Continuous Integration and Continuous Delivery (CI/CD) pipelines are the backbone of modern software development, automating the process of building, testing, and deploying applications. However, as these pipelines grow in complexity, they often become difficult to maintain, debug, and port across different execution platforms, frequently relying on verbose and platform-specific YAML configurations. Jean-Christophe Sirot, in his presentation, introduced Dagger as a revolutionary approach to CI/CD, allowing pipelines to be written as code, executable locally, testable, and portable. He explored Dagger Functions and Dagger Modules as key concepts for creating and sharing reusable, language-agnostic components for CI/CD workflows, positioning Dagger as a versatile “Swiss Army knife” for modernizing these critical pipelines.
The Pain Points of Traditional CI/CD
Jean-Christophe began by outlining the common frustrations associated with traditional CI/CD pipelines. Relying heavily on YAML or other declarative formats for defining pipelines can lead to complex, repetitive, and hard-to-read configurations, especially for intricate workflows. Debugging failures within these pipelines is often challenging, requiring pushing changes to a remote CI server and waiting for the pipeline to run. Furthermore, pipelines written for one CI platform (like GitHub Actions or GitLab CI) are often not easily transferable to another, creating vendor lock-in and hindering flexibility. This dependency on specific platforms and the difficulty in managing complex workflows manually are significant pain points for development and DevOps teams.
Dagger: CI/CD as Code
Dagger offers a fundamentally different approach by treating CI/CD pipelines as code. It allows developers to write their pipeline logic using familiar programming languages (like Go, Python, Java, or TypeScript) instead of platform-specific configuration languages. This brings the benefits of software development practices – such as code reusability, modularity, testing, and versioning – to CI/CD. Jean-Christophe explained that Dagger executes these pipelines using containers, ensuring consistency and portability across different environments. The Dagger engine runs the pipeline logic, orchestrates the necessary container operations, and manages dependencies. This allows developers to run and debug their CI/CD pipelines locally using the same code that will execute on the remote CI platform, significantly accelerating the debugging cycle.

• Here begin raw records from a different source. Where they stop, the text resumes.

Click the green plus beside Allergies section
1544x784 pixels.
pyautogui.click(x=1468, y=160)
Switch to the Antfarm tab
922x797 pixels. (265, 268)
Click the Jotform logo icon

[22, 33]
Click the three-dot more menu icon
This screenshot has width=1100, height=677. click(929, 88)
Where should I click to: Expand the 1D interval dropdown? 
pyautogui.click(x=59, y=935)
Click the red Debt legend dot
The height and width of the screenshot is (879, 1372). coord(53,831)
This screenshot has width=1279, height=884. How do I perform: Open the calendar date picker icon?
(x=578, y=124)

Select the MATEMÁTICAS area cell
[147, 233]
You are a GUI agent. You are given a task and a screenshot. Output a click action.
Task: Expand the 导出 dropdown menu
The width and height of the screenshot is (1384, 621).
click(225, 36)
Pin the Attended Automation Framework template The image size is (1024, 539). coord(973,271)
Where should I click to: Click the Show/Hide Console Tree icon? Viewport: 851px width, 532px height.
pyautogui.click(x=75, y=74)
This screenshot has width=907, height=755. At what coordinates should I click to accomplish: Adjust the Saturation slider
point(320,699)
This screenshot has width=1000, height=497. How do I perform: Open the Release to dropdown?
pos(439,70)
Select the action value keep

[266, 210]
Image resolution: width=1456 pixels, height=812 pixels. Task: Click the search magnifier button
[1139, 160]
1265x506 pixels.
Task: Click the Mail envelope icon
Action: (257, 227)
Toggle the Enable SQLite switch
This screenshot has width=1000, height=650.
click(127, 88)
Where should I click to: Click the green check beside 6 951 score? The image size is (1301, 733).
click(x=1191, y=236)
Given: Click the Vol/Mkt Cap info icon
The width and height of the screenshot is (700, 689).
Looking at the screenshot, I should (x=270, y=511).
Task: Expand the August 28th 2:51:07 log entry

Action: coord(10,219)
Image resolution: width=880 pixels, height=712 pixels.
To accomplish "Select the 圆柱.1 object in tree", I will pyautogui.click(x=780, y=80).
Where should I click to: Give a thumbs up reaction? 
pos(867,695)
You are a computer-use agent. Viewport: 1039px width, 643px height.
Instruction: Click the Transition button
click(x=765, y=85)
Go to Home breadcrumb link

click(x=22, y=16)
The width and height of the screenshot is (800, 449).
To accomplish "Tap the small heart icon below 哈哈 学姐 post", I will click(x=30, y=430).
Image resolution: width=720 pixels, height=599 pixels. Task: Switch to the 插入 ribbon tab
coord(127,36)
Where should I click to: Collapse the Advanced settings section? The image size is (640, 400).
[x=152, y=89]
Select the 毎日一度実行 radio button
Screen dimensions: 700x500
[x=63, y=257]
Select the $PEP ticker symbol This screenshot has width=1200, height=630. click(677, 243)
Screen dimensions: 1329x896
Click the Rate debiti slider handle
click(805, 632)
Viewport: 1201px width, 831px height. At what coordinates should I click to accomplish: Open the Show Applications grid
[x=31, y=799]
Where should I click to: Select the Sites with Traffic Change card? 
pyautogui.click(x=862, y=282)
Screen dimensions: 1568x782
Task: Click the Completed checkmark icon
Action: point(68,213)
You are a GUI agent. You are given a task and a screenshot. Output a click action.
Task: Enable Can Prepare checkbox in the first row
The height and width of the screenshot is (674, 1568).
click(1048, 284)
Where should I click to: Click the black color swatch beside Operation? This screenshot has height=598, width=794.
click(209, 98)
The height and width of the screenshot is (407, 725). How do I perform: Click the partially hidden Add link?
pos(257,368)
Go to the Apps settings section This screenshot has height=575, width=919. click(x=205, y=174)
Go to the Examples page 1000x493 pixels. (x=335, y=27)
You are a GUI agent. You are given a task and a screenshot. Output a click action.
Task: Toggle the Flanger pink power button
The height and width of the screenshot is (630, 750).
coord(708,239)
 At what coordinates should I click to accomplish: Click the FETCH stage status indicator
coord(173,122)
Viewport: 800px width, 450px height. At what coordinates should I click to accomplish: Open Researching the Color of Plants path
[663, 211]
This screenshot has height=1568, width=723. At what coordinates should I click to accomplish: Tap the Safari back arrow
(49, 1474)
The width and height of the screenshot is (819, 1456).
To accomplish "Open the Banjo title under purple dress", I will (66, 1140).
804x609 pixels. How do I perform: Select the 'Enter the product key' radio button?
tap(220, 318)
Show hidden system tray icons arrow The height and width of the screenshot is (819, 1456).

Dagger Functions and Modules
Key to Dagger’s power are Dagger Functions and Dagger Modules. Jean-Christophe described Dagger Functions as the basic building blocks of a pipeline – functions written in a programming language that perform specific CI/CD tasks (e.g., building a Docker image, running tests, deploying an application). These functions interact with the Dagger engine to perform container operations. Dagger Modules are collections of related Dagger Functions that can be packaged and shared. Modules allow teams to create reusable components for common CI/CD patterns or specific technologies, effectively creating a library of CI/CD capabilities. For example, a team could create a “Java Build Module” containing functions for compiling Java code, running Maven or Gradle tasks, and building JAR or WAR files. These modules can be easily imported and used in different projects, promoting standardization and reducing duplication across an organization’s CI/CD workflows. Jean-Christophe demonstrated how to create and use Dagger Modules, illustrating their potential for building composable and maintainable pipelines. He highlighted that Dagger’s language independence means that modules can be written in one language (e.g., Python) and used in a pipeline defined in another (e.g., Java), fostering collaboration between teams with different language preferences.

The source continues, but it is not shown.